L’analyse du sang de patients atteints d’une forme grave de Covid-19 montre un déficit des fonctions de l’immunité innée des cellules myéloïdes (fraction des globules blancs), associé à un taux très élevé de calprotectine, une protéine pro-inflammatoire de la famille des alarmines. C’est ce que montre une étude dirigée par Aymeric Silvin, chercheur à Gustave Roussy en immunologie, spécialiste des cellules myéloïdes, au sein de l’Unité 1015 Gustave Roussy / Inserm / Université Paris-Saclay, en collaboration étroite avec le Docteur Florent Ginhoux (Singapore Immunology Network), la Pr Michaela Fontenay (APHP) et le Pr Eric Solary (Gustave Roussy).
Publiés dans la prestigieuse revue Cell, ces résultats permettent de proposer un test diagnostique susceptible d’identifier rapidement les patients risquant de développer une forme sévère de la maladie.
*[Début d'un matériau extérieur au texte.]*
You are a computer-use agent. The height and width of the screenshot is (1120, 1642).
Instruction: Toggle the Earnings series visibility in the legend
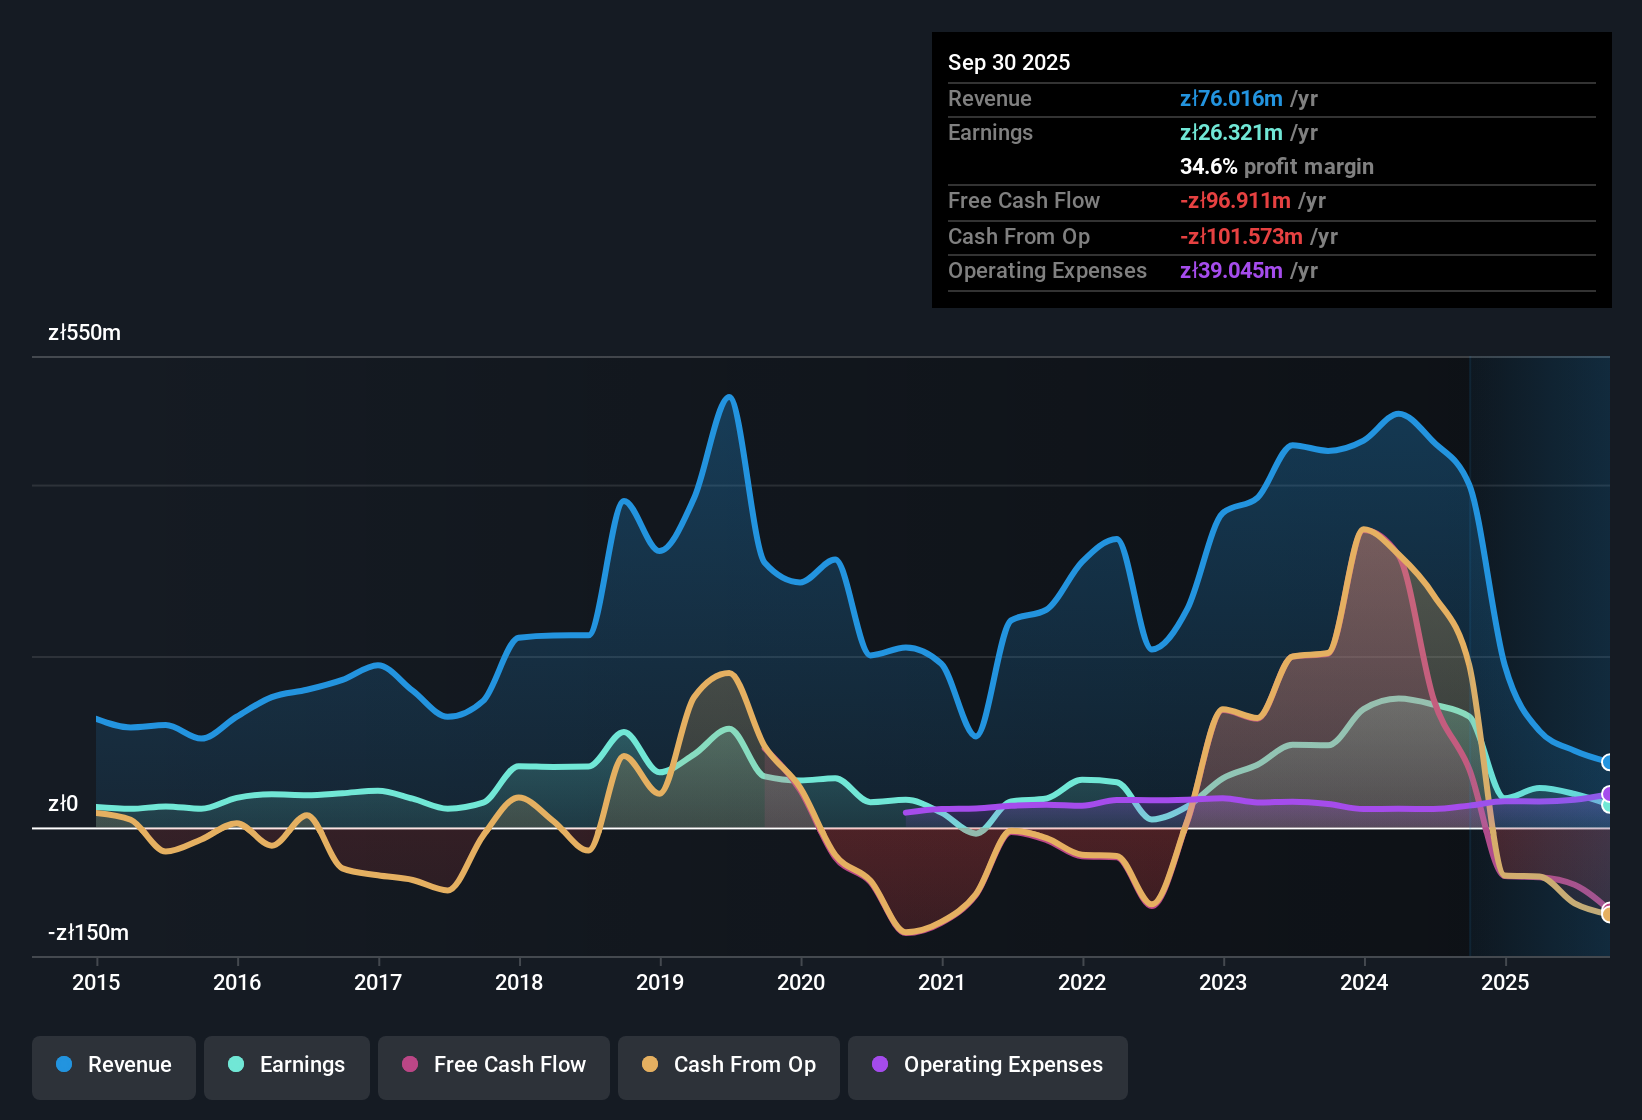click(287, 1065)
Ces résultats inédits permettent d’envisager de nouvelles stratégies thérapeutiques pour contrer l’aggravation de la Covid-19, en bloquant par exemple les récepteurs de la calprotectine et la myélopoïèse d’urgence. Ces stratégies sont à évaluer par des essais cliniques. Des discussions ont démarré pour repositionner un médicament anticancéreux dans cette indication.
L’analyse d’échantillons sanguins provenant de 158 patients admis aux urgences pour suspicion de Covid-19 montre que un taux très élevé de calprotectine (taux normal multiplié par 100 à 1 000) chez les patients atteints de forme sévère de Covid-19. La calprotectine est une protéine générée dans un contexte inflammatoire.
«Nos résultats suggèrent que la calprotectine pourrait être responsable de l’aggravation de la Covid-19, puisque sa quantité corrèle avec les besoins en oxygène ainsi que les facteurs impliqués dans la thrombose, souligne Aymeric Silvin. La forte augmentation de calprotectine dans le sang pourrait intervenir avant l’orage cytokinique associé à l’emballement inflammatoire des patients développant une forme sévère. Nous pensons qu’une boucle d’amplification se crée entre la calprotectine et l’interleukine-6, induisant une inflammation chronique aboutissant à une immuno-suppression».
La Pr Michaela Fontenay, cheffe du service d’hématologie biologique de l’hôpital Cochin, AP-HP, précise qu’«un diagnostic précoce d’une forme grave peut être réalisé par la combinaison d’un dosage de calprotectine et d’un test de routine de cytométrie en flux implantable dans les laboratoires d’hématologie. Un test de routine équivalent a déjà été déployé en France dans le but de faciliter le diagnostic d’une maladie hématologique.»